Reproduce every line of the material, exactly as given.

(Listed records Opens)

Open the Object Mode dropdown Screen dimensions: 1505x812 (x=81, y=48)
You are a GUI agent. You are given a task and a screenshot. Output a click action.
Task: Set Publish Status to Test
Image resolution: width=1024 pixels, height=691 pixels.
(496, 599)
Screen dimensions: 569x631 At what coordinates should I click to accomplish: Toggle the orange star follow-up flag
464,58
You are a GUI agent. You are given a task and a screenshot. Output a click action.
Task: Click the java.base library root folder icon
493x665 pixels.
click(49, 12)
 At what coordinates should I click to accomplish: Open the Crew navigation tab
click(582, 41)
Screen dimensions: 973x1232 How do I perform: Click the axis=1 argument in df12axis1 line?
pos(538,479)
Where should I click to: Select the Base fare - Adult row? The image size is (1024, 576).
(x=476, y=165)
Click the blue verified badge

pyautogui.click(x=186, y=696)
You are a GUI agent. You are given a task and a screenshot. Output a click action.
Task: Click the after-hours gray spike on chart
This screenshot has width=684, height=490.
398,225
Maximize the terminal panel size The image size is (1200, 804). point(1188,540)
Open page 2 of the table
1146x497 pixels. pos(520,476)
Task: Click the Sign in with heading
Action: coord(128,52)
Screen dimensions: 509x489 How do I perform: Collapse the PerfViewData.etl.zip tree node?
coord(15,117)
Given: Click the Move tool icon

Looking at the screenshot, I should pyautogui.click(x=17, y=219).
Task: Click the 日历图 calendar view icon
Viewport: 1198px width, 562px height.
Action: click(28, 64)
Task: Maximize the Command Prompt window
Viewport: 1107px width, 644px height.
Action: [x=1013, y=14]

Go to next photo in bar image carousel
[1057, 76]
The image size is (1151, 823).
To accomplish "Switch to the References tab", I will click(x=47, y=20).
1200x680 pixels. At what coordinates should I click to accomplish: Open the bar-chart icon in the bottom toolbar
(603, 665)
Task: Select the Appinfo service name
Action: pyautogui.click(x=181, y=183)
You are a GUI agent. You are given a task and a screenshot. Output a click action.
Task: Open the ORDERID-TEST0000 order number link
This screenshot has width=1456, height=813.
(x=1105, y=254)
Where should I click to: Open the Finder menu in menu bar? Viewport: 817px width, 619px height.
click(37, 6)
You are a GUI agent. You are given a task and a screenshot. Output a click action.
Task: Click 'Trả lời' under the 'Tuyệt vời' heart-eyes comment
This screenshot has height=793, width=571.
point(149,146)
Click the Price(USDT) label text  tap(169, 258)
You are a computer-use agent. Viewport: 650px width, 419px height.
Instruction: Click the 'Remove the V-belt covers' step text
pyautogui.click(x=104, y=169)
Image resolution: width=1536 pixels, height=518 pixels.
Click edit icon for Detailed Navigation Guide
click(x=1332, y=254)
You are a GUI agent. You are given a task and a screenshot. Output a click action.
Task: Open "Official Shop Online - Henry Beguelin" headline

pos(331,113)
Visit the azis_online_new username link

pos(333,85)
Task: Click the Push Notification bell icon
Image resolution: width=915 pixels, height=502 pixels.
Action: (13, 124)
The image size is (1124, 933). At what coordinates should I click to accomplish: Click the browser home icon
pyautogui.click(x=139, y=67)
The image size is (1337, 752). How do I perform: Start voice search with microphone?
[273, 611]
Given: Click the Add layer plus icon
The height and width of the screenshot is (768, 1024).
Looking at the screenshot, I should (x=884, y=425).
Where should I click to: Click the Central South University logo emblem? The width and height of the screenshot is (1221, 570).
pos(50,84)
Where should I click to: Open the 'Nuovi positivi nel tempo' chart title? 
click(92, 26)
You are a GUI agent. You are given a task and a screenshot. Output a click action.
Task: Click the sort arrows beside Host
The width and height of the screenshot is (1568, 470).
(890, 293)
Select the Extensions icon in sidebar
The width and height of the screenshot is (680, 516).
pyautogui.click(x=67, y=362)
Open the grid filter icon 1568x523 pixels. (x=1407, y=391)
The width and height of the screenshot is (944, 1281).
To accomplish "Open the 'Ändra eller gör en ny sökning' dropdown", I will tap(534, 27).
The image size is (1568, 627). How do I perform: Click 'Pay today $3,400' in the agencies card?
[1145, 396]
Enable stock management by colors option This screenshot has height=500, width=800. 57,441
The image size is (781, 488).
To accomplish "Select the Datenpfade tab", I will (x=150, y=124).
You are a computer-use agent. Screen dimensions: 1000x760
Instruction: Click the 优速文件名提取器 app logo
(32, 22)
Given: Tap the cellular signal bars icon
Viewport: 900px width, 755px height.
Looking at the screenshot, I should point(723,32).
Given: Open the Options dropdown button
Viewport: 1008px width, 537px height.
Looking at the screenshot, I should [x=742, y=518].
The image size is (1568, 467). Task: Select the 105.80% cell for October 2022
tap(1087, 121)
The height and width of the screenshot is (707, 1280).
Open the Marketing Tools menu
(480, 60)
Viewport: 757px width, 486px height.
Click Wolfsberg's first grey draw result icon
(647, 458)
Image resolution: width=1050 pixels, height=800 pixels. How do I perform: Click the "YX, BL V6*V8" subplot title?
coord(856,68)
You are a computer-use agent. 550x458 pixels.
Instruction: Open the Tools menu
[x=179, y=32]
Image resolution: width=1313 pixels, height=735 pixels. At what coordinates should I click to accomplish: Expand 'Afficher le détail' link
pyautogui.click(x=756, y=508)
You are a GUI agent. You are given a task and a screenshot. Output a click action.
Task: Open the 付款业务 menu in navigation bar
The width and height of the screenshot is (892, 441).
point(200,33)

(Listed records Closes)

Answer box:
Open the Object Mode dropdown Screen dimensions: 1505x812 (x=81, y=48)
You are a GUI agent. You are given a task and a screenshot. Output a click action.
Task: Set Publish Status to Test
Image resolution: width=1024 pixels, height=691 pixels.
(496, 599)
Screen dimensions: 569x631 At what coordinates should I click to accomplish: Toggle the orange star follow-up flag
464,58
You are a GUI agent. You are given a task and a screenshot. Output a click action.
Task: Click the java.base library root folder icon
493x665 pixels.
click(49, 12)
 At what coordinates should I click to accomplish: Open the Crew navigation tab
click(582, 41)
Screen dimensions: 973x1232 How do I perform: Click the axis=1 argument in df12axis1 line?
pos(538,479)
Where should I click to: Select the Base fare - Adult row? The image size is (1024, 576).
(x=476, y=165)
Click the blue verified badge

pyautogui.click(x=186, y=696)
You are a GUI agent. You are given a task and a screenshot. Output a click action.
Task: Click the after-hours gray spike on chart
This screenshot has width=684, height=490.
398,225
Maximize the terminal panel size The image size is (1200, 804). point(1188,540)
Open page 2 of the table
1146x497 pixels. pos(520,476)
Task: Click the Sign in with heading
Action: coord(128,52)
Screen dimensions: 509x489 How do I perform: Collapse the PerfViewData.etl.zip tree node?
coord(15,117)
Given: Click the Move tool icon

Looking at the screenshot, I should pyautogui.click(x=17, y=219).
Task: Click the 日历图 calendar view icon
Viewport: 1198px width, 562px height.
Action: click(28, 64)
Task: Maximize the Command Prompt window
Viewport: 1107px width, 644px height.
Action: [x=1013, y=14]

Go to next photo in bar image carousel
[1057, 76]
The image size is (1151, 823).
To accomplish "Switch to the References tab", I will click(x=47, y=20).
1200x680 pixels. At what coordinates should I click to accomplish: Open the bar-chart icon in the bottom toolbar
(603, 665)
Task: Select the Appinfo service name
Action: pyautogui.click(x=181, y=183)
You are a GUI agent. You are given a task and a screenshot. Output a click action.
Task: Open the ORDERID-TEST0000 order number link
This screenshot has width=1456, height=813.
(x=1105, y=254)
Where should I click to: Open the Finder menu in menu bar? Viewport: 817px width, 619px height.
click(37, 6)
You are a GUI agent. You are given a task and a screenshot. Output a click action.
Task: Click 'Trả lời' under the 'Tuyệt vời' heart-eyes comment
This screenshot has height=793, width=571.
point(149,146)
Click the Price(USDT) label text  tap(169, 258)
You are a computer-use agent. Viewport: 650px width, 419px height.
Instruction: Click the 'Remove the V-belt covers' step text
pyautogui.click(x=104, y=169)
Image resolution: width=1536 pixels, height=518 pixels.
Click edit icon for Detailed Navigation Guide
click(x=1332, y=254)
You are a GUI agent. You are given a task and a screenshot. Output a click action.
Task: Open "Official Shop Online - Henry Beguelin" headline

pos(331,113)
Visit the azis_online_new username link

pos(333,85)
Task: Click the Push Notification bell icon
Image resolution: width=915 pixels, height=502 pixels.
Action: (13, 124)
The image size is (1124, 933). At what coordinates should I click to accomplish: Click the browser home icon
pyautogui.click(x=139, y=67)
The image size is (1337, 752). How do I perform: Start voice search with microphone?
[273, 611]
Given: Click the Add layer plus icon
The height and width of the screenshot is (768, 1024).
Looking at the screenshot, I should (x=884, y=425).
Where should I click to: Click the Central South University logo emblem? The width and height of the screenshot is (1221, 570).
pos(50,84)
Where should I click to: Open the 'Nuovi positivi nel tempo' chart title? 
click(92, 26)
You are a GUI agent. You are given a task and a screenshot. Output a click action.
Task: Click the sort arrows beside Host
The width and height of the screenshot is (1568, 470).
(890, 293)
Select the Extensions icon in sidebar
The width and height of the screenshot is (680, 516).
pyautogui.click(x=67, y=362)
Open the grid filter icon 1568x523 pixels. (x=1407, y=391)
The width and height of the screenshot is (944, 1281).
To accomplish "Open the 'Ändra eller gör en ny sökning' dropdown", I will tap(534, 27).
The image size is (1568, 627). How do I perform: Click 'Pay today $3,400' in the agencies card?
[1145, 396]
Enable stock management by colors option This screenshot has height=500, width=800. 57,441
The image size is (781, 488).
To accomplish "Select the Datenpfade tab", I will (x=150, y=124).
You are a computer-use agent. Screen dimensions: 1000x760
Instruction: Click the 优速文件名提取器 app logo
(32, 22)
Given: Tap the cellular signal bars icon
Viewport: 900px width, 755px height.
Looking at the screenshot, I should point(723,32).
Given: Open the Options dropdown button
Viewport: 1008px width, 537px height.
Looking at the screenshot, I should [x=742, y=518].
The image size is (1568, 467). Task: Select the 105.80% cell for October 2022
tap(1087, 121)
The height and width of the screenshot is (707, 1280).
Open the Marketing Tools menu
(480, 60)
Viewport: 757px width, 486px height.
Click Wolfsberg's first grey draw result icon
(647, 458)
Image resolution: width=1050 pixels, height=800 pixels. How do I perform: Click the "YX, BL V6*V8" subplot title?
coord(856,68)
You are a computer-use agent. 550x458 pixels.
Instruction: Open the Tools menu
[x=179, y=32]
Image resolution: width=1313 pixels, height=735 pixels. At what coordinates should I click to accomplish: Expand 'Afficher le détail' link
pyautogui.click(x=756, y=508)
You are a GUI agent. You are given a task and a screenshot. Output a click action.
Task: Open the 付款业务 menu in navigation bar
The width and height of the screenshot is (892, 441).
point(200,33)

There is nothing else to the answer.